Commissary theoretical usage is only as accurate as your setup. Most problems people run into aren't math problems — they're setup problems: recipes that don't match what you actually buy, or counting the wrong thing. This article walks through the handful of steps that make your report trustworthy.
Note: This article has instructions for the commissary unit — the location that produces prepped recipes and sends them out to other locations.
If you haven't yet, read Getting Started with Commissary Theoretical Usage Reporting first.
1. Build your recipes with the ingredients you actually purchase
Theoretical usage is only as accurate as your recipes, so it's worth auditing them.
Ensure you are using the ingredients purchased in the commissary.
Make sure each commissary recipe is built with the products you actually purchase in the commissary. It's common for a recipe to accidentally reference a product that's purchased at another restaurant or location, or for the products you buy to have changed over time so the recipe now points at something you no longer stock. For example, in the commissary you might purchase Garlic, Peeled, while your restaurants order Garlic, Fresh — if your commissary pizza sauce recipe is built with Garlic, Fresh, [me] won't track the Garlic, Peeled you're actually using. When a recipe uses a product you don't purchase in the commissary, [me] can't track that usage correctly, and you'll see variances that look alarming but are really just a recipe gap.
Use the prep recipe as an ingredient, not the product generated from the commissary recipe.
When you mark a recipe as a commissary recipe so it can be sent out, [me] also generates a matching commissary product for it. So a prepped component you make can exist in two forms: the recipe and the auto-generated product. When you build a larger recipe that uses that component, add the recipe as the ingredient — not the generated product.
For example, say your commissary makes a tomato sauce that's used in several other items. Because the tomato sauce is a commissary recipe, [me] has generated a "tomato sauce" product alongside it. When you build a dish that uses it — say, a baked ziti recipe — add the tomato sauce recipe as the ingredient, not the tomato sauce product.
Why it matters: when the ingredient is the recipe, [me] can keep breaking it down — all the way to the raw products like canned tomatoes and olive oil — and give you ingredient-level usage. If it's pointed at the generated product instead, the breakdown stops there and you lose that detail. After you make this swap, your theoretical usage will recalculate and look much closer to what you actually should have used.
Combined restaurant/commissary locations: This matters even more if you run as a single combined unit. A restaurant that orders a prepped item from a commissary adds the commissary product to its menu-item recipe — that's correct for them. But a combined restaurant/commissary should build its own version of that recipe, using the prep recipe made in the commissary as the sub-ingredient rather than the generated commissary product.
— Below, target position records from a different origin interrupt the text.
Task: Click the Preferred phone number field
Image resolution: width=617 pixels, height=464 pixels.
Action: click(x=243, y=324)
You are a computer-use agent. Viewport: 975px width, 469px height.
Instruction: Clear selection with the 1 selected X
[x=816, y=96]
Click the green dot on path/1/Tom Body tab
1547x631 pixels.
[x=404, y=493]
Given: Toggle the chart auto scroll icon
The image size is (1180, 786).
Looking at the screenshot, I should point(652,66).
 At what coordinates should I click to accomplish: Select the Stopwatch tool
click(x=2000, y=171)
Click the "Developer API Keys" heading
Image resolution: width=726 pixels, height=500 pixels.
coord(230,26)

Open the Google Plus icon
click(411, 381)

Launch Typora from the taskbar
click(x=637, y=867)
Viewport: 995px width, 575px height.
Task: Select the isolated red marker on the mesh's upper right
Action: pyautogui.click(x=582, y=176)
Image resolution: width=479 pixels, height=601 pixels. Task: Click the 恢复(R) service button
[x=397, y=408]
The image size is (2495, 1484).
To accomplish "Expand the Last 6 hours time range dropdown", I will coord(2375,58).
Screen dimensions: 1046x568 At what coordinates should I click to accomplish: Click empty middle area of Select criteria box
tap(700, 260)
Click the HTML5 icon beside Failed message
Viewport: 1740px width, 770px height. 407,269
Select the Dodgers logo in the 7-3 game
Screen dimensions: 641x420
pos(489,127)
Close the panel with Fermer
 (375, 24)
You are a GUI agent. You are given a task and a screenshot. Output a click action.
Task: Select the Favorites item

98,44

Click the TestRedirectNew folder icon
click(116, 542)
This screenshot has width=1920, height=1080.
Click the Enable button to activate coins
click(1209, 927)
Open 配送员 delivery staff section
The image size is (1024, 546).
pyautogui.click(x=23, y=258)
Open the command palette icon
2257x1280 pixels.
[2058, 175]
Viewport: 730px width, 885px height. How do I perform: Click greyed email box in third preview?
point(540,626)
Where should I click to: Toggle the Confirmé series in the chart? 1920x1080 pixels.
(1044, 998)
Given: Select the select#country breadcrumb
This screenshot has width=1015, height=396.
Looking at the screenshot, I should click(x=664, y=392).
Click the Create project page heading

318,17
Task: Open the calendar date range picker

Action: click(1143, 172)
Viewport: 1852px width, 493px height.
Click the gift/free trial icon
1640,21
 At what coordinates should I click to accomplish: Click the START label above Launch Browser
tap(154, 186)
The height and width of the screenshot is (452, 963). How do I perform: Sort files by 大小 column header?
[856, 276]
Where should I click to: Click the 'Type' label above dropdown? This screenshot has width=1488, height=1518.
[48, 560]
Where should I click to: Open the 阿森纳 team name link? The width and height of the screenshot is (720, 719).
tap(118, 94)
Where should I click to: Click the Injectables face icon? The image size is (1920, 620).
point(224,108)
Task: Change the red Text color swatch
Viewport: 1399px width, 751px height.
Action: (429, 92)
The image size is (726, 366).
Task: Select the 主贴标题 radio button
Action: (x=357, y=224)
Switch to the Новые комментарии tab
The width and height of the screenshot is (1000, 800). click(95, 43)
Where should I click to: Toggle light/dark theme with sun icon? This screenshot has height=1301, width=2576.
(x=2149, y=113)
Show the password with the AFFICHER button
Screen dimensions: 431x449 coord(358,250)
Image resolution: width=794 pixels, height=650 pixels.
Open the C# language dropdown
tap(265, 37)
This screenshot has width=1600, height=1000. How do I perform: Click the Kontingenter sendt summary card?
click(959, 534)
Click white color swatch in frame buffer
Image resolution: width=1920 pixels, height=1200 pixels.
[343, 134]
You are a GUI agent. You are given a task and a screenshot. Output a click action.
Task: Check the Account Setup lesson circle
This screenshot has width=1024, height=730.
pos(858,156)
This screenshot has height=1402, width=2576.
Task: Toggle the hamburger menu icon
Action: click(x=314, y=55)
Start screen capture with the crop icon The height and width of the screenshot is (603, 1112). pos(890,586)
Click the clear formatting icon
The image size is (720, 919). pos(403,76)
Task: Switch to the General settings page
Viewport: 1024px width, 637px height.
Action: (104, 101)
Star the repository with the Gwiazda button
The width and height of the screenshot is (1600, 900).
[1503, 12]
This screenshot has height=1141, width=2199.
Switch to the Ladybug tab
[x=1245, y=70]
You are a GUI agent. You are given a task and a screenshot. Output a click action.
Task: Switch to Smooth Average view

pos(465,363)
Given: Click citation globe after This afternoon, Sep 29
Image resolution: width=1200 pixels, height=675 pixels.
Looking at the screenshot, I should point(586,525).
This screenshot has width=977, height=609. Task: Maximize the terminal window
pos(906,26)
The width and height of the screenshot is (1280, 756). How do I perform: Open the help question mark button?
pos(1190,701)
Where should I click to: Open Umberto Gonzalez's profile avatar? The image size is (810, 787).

2. Get your count sheets in good shape
What you put on your inventory count sheets matters just as much as your recipes.
Inventory your commissary recipes, not your commissary products.
When you add a commissary recipe to a count sheet and complete the count, [me] breaks that recipe down into its ingredient parts and tracks usage at the ingredient (product) level — so you can see exactly how much flour, butter, or cream you should have used. If you inventory the finished commissary product instead, you lose that ingredient-level visibility and your usage numbers won't make sense.
You can tell the two apart by the icon next to the line on your count sheet:
A product shows a fork-and-knife icon.
A recipe shows a list icon.
Here's a quick example of why it matters. Say you make pizza dough in the commissary, each batch uses 2 lbs of flour, and during the period you transfer 10 batches out to your restaurants:
If you inventory pizza dough as a product: [me] only sees "10 batches of dough left," and your flour usage looks too low — it doesn't account for the 20 lbs of flour that's part of the pizza dough.
If you inventory pizza dough as a recipe: [me] breaks the dough back down to its ingredients and correctly shows that 20 lbs of flour were used. That's the number you can actually act on.
So if you spot finished commissary items sitting on your count sheets as products, swap them for the matching recipe.
Note for the receiving restaurants: The recipe-vs-product rule flips on the other side of the transfer. A restaurant that orders a prepped item from the commissary should inventory the commissary product, since it received a finished good — that matches what it actually paid for. The exception is a combined restaurant/commissary, which should still inventory the recipe.
Inventory all the prepped recipes you send out.
Make sure every prepped recipe that gets ordered from your commissary is on a count sheet. You do not need to inventory transferred products that aren't prepped recipes — those are handled like internal transfer products and show up as negative purchases, so they don't depend on a count.